Adding 64-bit support to RDOS

Owen · Post by **Owen** » Wed Nov 07, 2012 9:14 am

The higher-half preserving behavior of the 16 bit registers causes major pipeline stall issues. Namely, the register renamer treats rH, rL, rX, ErX and RrX as equivalent (otherwise the logic in there gets very messy and complex, balloons in size, and becomes slower). In particular, in code like the following:

Code: Select all

mov eax, [some_mem_location]
... do something with eax ...
... perhaps some more code ...
mov ax, [some_value]
... do something with ax ...

the "mov ax" instruction will stall waiting on the completion of the previous eax-related operations, even if the code has no further dependency upon the higher half of EAX, because it needs to preserve it. You will get better performance by doing "movzx eax, word ptr [some_value]" because that way the false dependency is eliminated.

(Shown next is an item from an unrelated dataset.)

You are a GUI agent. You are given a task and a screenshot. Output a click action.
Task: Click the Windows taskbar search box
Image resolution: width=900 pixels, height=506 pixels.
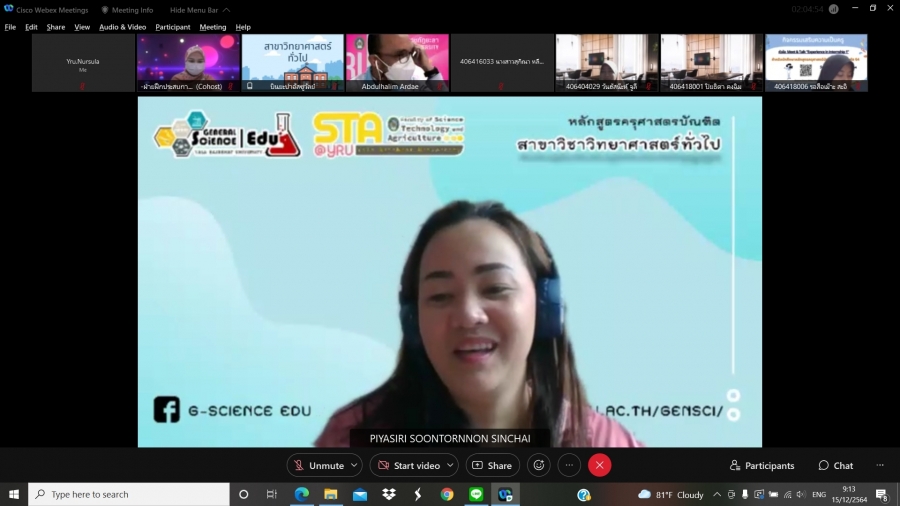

The "Higher half cleared" convention increases the performance of all code. Every architecture designer wants to do things this way; indeed, Intel wanted to do the same with regards to SSE instructions and the AVX YMM/ZMM registers... until they discovered Windows device drivers which used SSE in a context where the AVX registers weren't preserved (manually saving the previous value); hence, we have ended up in a mess.

rdos · Post by **rdos** » Wed Nov 07, 2012 10:13 am

I solved the issue for the crash debugger. I had to assign an interrupt (0x84) for the crash gate function. This solves the issue in that the interrupt handler for 64-bit mode will save the full register set before 32-bit code can clobber the higher halves, while the protected mode interface uses an 32-bit interrupt handler which only saves the 32-bit registers.

BTW, how are stack faults handled in long mode? In protected mode I setup the stack fault handler as a TSS, but since hardware task-switching is not supported in long mode, this no longer works to make the code execute in a known-valid environment. Is there a solution for this, or is a tripple fault inevitable when the stack is invalid in kernel space?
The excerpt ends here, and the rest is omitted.